Ares tidak tahu apa yang ia rasakan setelah mendengar penuturan si agustus. Hatinya terasa hangat, kehampaan yang awalnya mengisi ruang kosong di hatinya mendadak diisi oleh bunga yang membuat Ares merasa aliran dalam daranya mengalir sangat cepat. Menciptakan rasa aman dan nyaman membuat Ares merasa tubuhnya ikut menghangat.
“Abis ini tidur ya, cil. Maaf kalau gue ganggu lo di jam segini. Habis ini gue bakal langsung pulang kok,” ucap Mahesa sambil menunggu jawaban di Si Maret.
Yang lebih muda tampak diam, Ares belum mengeluarkan sepatah kata apapun dari mulutnya. Sampai pada akhirnya ranum merah itu bergerak, membuat Mahesa sukses merasa kembang api sedang menyala dalam dirinya.

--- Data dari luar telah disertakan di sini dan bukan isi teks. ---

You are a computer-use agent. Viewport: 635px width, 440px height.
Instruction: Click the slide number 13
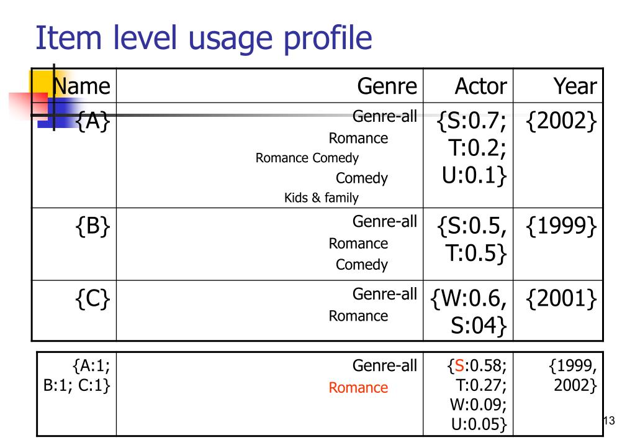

“Gue kangen lo hari ini, kangen pat-patnya juga,” ucap Ares pelan sambil memandang Mahesa dengan sedikit keraguan. Ia takut jika Mahesa bertindak diluar ekspektasinya.
Namun siapa sangka, lelaki Leo itu malah tersenyum dan lantas menepuk-nepuk pelan kepala Ares dan sedikit mengusapnya.
“Lo udah lakuin yang terbaik hari ini,” ucapnya sambil terus mengusap pelan rambut hitam Ares.
Lelaki kelahiran bulan maret itu memejamkan mata, menikmati perasaan nyaman ketika tangan Mahesa membelai rambutnya. Namun beberapa detik setelahnya Ares merasa bahwa badannya terasa memberat, seperti ada sesuatu yang bersandar ke tubuhnya.
Di detik berikutnya lelaki itu membuka mata dan mendapati Mahesa kini tengah memeluk tubuhnya.
Ares membeku, otaknya mendadak tidak bisa memproses apa yang sedang terjadi hingga akhirnya ia merasa bahwa ada sebuah tangan yang sedang mengelus punggungnya pelan.
“Tidur nyenyak malam ini ya?” Suara lembut Mahesa menerpa indra pendengarannya. Ares menghela napas panjang lalu balas memeluk punggung tegap lelaki kelahiran agustus. Kepalanya ia sandarkan ke bahu lebarnya. Wajahnya sedikit ia tenggelamkan ke leher Mahesa.
“Lo juga,” ucapnya pelan sambil mengeratkan pelukan.
Di tengah malam yang tidak menampakan bintang, di tengah semilir angin dingin yang menerpa keduanya, kedua anak adam itu saling menyalurkan kehangatan dan perasaan yang mulai terjalin antar keduanya.
Ares sudah menemukan rumah tempatnya berpulang sekarang.